As a parent, perhaps you enjoy looking at your own youth through rose-colored glasses. If you take them off and let yourself remember the realities as well as “the good old days,” you’ll probably remember exactly what a landmark research project conducted by the University of Minnesota revealed: “Growing up—negotiating a path between independence and reliance on others—is a tough business.”
Do you remember the hard stuff? Growing up is indeed stressful, even under the most ideal circumstances such as good health, positive family relationships and friendships, academic success, and financial stability.
According to the Minnesota study, major problems, such as serious depression and suicide attempts, tend to favor adolescents who are “people ill-equipped to cope, communicate and solve problems.” They also accompanied those with at least two life events perceived as negative within the last six months. Here are a few of the most commonly cited blemishes on the faces of their lives:
- Contention with parents
- Romantic frustrations
- Friction between parents
- Sibling rivalries
- Illnesses or injuries of loved ones
Just like adults, some teens have trouble coping with conflict and loss, whether that loss is real or perceived. Many are able to cope using positive, healthy strategies such as finding a relaxing hobby or looking to intact friendships and family relationships for support. However, others seem unable to cope well with life’s difficulties.
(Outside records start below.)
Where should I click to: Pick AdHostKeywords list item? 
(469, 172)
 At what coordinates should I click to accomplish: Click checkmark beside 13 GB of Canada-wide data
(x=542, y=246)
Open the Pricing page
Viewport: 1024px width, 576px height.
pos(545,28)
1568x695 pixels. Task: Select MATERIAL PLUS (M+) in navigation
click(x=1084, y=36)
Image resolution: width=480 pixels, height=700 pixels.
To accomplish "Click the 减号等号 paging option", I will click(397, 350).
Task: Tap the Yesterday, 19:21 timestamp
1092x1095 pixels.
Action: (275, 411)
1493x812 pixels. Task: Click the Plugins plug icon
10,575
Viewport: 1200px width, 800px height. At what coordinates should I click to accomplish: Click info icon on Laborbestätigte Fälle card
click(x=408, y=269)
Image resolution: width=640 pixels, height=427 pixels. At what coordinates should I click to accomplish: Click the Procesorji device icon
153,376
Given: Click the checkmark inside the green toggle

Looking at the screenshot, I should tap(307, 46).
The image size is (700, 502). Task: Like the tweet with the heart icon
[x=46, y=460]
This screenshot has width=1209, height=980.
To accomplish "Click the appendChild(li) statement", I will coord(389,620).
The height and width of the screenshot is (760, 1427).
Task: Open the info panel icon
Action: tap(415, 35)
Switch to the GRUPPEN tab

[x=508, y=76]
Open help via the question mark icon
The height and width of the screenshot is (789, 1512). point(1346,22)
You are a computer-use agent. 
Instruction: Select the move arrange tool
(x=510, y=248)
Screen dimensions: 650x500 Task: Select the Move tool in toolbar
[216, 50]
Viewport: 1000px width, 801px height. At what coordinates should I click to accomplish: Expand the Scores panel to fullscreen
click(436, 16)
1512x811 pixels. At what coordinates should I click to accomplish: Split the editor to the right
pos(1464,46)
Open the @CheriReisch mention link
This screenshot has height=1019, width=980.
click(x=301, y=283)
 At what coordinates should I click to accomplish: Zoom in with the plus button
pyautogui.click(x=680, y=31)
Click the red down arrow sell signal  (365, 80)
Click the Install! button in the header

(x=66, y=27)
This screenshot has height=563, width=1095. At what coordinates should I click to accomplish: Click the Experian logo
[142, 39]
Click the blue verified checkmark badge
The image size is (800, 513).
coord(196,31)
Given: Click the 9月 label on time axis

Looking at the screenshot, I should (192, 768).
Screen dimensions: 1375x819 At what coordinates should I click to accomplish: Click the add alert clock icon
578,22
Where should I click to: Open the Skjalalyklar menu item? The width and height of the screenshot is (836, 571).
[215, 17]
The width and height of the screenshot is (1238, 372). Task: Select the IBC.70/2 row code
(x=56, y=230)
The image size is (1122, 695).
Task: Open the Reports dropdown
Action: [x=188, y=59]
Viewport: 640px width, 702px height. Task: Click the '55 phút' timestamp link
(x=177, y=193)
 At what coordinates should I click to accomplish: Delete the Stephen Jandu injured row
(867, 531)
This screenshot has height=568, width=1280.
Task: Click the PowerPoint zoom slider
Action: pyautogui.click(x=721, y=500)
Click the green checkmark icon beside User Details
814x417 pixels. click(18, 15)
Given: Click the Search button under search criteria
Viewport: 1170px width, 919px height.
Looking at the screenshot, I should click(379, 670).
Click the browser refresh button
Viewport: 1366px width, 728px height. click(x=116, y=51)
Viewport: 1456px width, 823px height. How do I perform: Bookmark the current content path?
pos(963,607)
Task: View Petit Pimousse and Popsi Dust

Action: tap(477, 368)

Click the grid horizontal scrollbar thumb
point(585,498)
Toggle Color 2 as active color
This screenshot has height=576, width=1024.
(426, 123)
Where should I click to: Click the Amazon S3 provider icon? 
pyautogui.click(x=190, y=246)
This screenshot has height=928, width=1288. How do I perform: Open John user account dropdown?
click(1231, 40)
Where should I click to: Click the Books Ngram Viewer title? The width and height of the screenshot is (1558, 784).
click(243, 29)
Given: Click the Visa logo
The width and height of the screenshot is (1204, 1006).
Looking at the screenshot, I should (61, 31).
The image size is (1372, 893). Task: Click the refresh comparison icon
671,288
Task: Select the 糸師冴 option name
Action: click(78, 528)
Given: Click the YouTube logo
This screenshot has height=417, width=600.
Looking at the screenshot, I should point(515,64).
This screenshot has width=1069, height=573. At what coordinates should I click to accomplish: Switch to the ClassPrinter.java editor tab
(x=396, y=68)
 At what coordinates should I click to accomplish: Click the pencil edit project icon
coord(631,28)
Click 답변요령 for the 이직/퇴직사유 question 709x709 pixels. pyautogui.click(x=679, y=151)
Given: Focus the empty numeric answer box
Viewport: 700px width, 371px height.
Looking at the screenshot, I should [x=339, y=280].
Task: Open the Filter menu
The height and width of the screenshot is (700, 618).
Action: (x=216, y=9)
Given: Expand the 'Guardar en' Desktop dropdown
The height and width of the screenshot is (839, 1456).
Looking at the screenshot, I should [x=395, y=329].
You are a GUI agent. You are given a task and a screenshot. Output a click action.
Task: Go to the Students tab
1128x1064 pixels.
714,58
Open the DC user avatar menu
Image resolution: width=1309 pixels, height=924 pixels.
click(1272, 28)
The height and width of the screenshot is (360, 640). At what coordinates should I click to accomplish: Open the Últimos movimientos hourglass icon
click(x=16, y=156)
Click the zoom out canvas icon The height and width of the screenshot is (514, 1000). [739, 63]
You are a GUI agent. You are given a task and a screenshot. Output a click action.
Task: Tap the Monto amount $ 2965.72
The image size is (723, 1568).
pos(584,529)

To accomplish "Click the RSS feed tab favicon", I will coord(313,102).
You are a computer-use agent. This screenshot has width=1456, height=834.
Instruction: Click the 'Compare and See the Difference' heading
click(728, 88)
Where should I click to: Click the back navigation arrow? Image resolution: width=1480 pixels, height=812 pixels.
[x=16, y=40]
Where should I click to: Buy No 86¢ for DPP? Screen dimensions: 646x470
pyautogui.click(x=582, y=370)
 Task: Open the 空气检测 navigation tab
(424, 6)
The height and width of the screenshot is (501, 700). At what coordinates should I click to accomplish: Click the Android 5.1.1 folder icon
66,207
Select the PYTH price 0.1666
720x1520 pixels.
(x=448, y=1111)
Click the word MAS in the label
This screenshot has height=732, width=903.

These inherently troubled teens are different from those with ordinarily healthy coping strategies who simply get overwhelmed.
When multiple major life changes and stressors pile up, even healthy teens can lack the maturity to put them in their proper place. According to the Minnesota study, those who attempted suicide had other major events on their mind, such as these:
- Divorce of parents
- Transfer to a new school
- Failing grades
- Loss of a close friend
- Personal injury or illness
Even if your child normally exhibits excellent coping mechanisms and has a fabulous support system in place, when these kinds of difficulties come up, he or she may need extra support. Sometimes, that support is something you, as a parent, cannot offer. Your teen needs a good listener who isn’t personally affected by the issues at hand and won’t take offense at negative feelings.
Keep in mind that problem-solving skills don’t come naturally; they need to be taught. If your teen isn’t under major stress, it’s only a matter of time before they’ll be confronted with such opportunities for their coping skills to be tested. In the mean time, you can model such skills by talking them through how you deal with hard times. You may even want to discuss negative coping techniques you’ve used or seen used in the past, and how they have negatively affected lives. By making yourself vulnerable in this way, you can open the door to communication from your teen if or when coping becomes difficult.